=== Extrait de page ===

Une vie d'Art (dent) iste...!

Clap de fin de carrière pour celui du début de retraite

La question récurrente que chacun d'entre nous, au cours de sa carrière professionnelle, peut et doit légitimement se poser : « Y-a-t-il une vie après la dentisterie? »

Une existence sacerdotale dévouée corps et âme à une mission qui s'inscrit dans le cadre de la Santé Publique avec pour corollaire un confinement temporis ad-eternam dans ce huis clos dénommé « cabinet dentaire », sans parler des obligations contraignantes d'heures ouvrées qui nous imposent, comme dans la culture des champignons de Paris ou celle des endives, de passer la plupart de son existence sous un éclairage froid artificiel, type lumière du jour, sans en être vraiment !

Notre métier nous conduit à des gestes rémanents, prégnants et qui, lorsqu'ils s'arrêtent pour cause de retraite, nous laissent en plein désarroi...créant un vide sidéral. Game over...?

 Il y a par voie de conséquence, une perte d'identité sociale pour ne pas évoquer la blessure narcissique de ne plus appartenir à cette troupe médicale spécialisée lorsque l'on devient allocataire de la CARDSF.

 

Nos meilleurs amis nous préviennent : « La retraite, cela se prépare à l'avance ». Ceux qui le sont moins, ironiques disent : « C'est l'antichambre de la mort ».

 

Enfin, il y a ceux qui jubilent de cette opportunité de liberté retrouvée et mise à profit pour pouvoir suivre en direct à la télé les dernières séries américaines. En fait, tout est vrai et même son contraire, mais j'ai la faiblesse de penser que la vérité est tout simplement au milieu de toutes ces certitudes.

On peut alors, en toute liberté, user de son temps, s'épanouir, tout en gérant ce précieux capital temps libre.

===

▶ [Consignes]:
**1)** Traduisez en anglais cette phrase de l'extrait sur la retraite des dentistes : « On peut alors, en toute liberté, user de son temps, s'épanouir, tout en gérant ce précieux capital temps libre. »
**2)** Reprenez l'extrait sur la retraite des dentistes là où il s'arrête et poursuivez-le de quelques phrases.
Les lignes de données n'ont aucun rôle dans ce travail.

=== Données sources ===

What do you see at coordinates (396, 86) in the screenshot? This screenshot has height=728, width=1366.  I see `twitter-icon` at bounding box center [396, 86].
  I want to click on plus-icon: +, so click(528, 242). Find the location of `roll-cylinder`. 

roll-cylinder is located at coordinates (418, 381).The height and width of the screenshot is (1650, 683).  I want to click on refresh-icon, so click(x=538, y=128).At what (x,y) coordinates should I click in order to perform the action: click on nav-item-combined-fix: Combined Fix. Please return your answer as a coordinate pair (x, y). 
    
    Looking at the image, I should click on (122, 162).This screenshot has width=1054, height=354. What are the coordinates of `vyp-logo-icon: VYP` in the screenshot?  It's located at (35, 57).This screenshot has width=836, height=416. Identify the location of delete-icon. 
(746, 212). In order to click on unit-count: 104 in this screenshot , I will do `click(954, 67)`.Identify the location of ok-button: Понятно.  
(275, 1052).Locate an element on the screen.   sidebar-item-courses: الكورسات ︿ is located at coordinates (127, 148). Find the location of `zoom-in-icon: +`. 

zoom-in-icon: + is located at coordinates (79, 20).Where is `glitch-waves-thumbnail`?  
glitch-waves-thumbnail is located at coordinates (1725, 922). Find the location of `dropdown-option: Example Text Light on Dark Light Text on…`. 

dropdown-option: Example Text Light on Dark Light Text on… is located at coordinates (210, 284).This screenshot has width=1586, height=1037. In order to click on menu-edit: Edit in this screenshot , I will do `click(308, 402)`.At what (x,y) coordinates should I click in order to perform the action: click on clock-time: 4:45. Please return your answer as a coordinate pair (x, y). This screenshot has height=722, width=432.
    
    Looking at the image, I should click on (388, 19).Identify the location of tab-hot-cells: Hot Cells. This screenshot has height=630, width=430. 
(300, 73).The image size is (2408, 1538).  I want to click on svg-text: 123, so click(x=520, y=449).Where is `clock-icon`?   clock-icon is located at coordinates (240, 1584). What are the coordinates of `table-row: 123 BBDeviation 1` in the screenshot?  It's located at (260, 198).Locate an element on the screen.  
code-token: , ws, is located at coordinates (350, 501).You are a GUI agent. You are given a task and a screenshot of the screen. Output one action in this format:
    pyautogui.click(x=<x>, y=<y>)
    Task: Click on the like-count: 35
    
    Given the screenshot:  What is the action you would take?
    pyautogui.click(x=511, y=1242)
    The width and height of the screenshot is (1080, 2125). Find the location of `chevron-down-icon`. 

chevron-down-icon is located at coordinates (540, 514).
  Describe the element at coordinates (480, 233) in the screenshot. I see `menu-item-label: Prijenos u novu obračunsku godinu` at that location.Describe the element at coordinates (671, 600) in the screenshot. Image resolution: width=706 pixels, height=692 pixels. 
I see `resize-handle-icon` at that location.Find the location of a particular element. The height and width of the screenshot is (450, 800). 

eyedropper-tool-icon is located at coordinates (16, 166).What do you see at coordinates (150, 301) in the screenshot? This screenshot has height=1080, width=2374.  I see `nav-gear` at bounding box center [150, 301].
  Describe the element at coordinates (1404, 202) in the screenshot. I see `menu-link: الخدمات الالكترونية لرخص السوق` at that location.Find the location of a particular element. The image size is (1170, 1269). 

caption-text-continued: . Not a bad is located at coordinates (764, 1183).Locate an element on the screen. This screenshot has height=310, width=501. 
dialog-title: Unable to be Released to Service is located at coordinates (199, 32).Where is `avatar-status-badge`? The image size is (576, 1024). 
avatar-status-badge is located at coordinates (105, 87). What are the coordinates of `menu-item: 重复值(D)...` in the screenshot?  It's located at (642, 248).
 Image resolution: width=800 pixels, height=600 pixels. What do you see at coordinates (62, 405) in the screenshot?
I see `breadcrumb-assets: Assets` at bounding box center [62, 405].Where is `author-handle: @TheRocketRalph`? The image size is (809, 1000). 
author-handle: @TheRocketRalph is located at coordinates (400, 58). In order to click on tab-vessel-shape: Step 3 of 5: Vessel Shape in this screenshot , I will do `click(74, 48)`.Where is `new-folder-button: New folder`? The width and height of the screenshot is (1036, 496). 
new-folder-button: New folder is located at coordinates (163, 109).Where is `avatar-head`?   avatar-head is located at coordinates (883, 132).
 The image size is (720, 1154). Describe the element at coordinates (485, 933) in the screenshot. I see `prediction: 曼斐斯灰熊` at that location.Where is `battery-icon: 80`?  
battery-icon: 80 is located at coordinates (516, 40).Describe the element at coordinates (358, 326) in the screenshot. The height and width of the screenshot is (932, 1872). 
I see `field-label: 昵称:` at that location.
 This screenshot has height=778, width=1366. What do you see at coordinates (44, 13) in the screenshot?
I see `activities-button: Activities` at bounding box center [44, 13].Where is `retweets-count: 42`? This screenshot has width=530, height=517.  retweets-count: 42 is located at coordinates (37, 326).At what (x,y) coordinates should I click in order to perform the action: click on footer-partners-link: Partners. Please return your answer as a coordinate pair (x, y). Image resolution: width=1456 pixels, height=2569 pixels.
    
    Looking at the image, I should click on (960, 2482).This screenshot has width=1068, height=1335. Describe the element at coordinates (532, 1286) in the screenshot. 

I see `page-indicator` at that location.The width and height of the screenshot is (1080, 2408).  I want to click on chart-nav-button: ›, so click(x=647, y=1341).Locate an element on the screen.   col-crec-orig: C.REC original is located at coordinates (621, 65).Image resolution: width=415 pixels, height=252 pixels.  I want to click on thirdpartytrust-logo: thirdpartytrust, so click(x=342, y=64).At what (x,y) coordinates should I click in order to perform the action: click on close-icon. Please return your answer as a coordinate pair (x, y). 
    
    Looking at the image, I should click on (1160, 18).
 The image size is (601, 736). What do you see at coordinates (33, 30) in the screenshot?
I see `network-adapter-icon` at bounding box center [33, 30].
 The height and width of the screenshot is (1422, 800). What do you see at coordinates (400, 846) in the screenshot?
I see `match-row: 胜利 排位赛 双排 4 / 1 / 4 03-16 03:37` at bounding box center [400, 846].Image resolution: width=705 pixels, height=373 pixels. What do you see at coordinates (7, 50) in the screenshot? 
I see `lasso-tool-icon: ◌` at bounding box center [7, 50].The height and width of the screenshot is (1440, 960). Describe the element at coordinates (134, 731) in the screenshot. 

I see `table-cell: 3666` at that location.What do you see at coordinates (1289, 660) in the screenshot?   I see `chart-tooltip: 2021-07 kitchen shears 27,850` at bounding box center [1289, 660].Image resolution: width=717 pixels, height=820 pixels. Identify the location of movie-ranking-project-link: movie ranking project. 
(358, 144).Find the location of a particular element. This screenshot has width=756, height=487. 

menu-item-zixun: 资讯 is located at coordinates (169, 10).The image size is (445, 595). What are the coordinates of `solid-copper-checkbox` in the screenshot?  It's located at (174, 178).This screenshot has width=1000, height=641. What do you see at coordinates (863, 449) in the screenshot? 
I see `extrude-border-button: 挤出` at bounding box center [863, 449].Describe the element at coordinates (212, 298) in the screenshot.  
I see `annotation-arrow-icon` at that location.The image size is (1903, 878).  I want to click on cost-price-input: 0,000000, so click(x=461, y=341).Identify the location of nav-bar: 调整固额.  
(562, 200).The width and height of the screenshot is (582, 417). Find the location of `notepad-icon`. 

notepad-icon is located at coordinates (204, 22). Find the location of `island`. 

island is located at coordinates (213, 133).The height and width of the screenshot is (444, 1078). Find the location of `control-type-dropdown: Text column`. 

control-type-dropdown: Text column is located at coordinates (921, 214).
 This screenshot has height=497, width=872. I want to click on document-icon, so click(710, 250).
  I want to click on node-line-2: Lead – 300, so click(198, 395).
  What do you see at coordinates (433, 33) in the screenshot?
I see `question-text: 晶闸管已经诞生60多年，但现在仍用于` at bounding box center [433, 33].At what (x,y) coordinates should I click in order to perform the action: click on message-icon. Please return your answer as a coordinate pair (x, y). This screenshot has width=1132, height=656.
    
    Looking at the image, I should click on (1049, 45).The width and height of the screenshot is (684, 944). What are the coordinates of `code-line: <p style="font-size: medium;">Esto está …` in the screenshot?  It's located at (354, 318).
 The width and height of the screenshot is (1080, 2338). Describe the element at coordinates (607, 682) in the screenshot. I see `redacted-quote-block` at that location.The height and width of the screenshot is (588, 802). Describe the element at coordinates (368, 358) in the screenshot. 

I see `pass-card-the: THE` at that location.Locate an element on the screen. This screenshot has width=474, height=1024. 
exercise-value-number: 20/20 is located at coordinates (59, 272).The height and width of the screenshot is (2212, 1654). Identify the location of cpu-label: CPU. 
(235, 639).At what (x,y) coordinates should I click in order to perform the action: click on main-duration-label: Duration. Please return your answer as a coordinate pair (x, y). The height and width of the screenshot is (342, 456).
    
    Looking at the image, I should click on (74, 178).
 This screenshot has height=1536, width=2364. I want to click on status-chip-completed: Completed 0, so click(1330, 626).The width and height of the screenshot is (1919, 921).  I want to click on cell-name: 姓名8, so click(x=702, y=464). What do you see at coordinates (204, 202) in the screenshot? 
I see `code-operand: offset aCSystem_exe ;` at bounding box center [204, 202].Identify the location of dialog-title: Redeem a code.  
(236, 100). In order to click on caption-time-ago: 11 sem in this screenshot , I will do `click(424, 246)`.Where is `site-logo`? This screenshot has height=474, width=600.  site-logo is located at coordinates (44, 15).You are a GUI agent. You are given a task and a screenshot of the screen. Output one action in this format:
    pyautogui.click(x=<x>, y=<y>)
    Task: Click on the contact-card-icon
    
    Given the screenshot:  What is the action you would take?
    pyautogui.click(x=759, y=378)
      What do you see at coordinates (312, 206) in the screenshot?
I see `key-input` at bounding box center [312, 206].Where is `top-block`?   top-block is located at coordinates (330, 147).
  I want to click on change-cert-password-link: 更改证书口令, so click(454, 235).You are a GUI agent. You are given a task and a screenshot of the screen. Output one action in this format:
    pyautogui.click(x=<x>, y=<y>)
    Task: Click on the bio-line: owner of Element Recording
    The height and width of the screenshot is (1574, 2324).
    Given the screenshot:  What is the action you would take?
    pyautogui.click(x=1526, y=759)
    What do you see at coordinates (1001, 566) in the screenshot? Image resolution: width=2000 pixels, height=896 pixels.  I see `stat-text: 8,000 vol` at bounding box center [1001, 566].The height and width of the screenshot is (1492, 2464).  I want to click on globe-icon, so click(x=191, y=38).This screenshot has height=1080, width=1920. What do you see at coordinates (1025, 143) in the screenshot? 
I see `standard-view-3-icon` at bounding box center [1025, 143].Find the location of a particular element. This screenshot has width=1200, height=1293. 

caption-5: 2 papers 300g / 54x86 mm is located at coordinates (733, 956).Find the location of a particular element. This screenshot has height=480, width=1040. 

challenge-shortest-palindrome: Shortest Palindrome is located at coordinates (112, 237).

===

▶ [Corrigés]:
**1)** One can then, in complete freedom, make use of one's time and flourish, while managing this precious capital of free time.

**2)**
Oui, il peut y avoir une vie après une carrière de chirurgien-dentiste !

Consacrer cette disponibilité pour faire de l'humanitaire, se réaliser en pratiquant des disciplines sportives (cf Dr Henri Eskenazi avec la plongée sous-marine), intellectuelles ou culturelles, domaines que l'on a souvent négligés, laissés sur le bord de la route afin de mieux monopoliser son dynamisme pour une profession multi-facétieuse qui nous macrophage et en réclame tellement.

 

Je côtoie beaucoup de confrères retraités qui ont su prendre ce virage avec succès tout en relevant ce défi. En ce qui me concerne, la peinture d'art a été une thérapie cognitive indispensable à la gestion de mon stress. L'achat d'un atelier a « routinisé » cette activité, lui donnant un caractère plus professionnel, la liberté en plus, les contraintes en moins.

Certains confrères, praticiens de cet art dentaire choisissent de pérenniser jusqu'aux dernières limites possibles ce métier et  de finir comme Molière qui mourut sur scène...

OK ! D'accord sur le concept d'une telle fin mais j’y poserais une seule condition... Celle de ne pas être son ultime Patient !!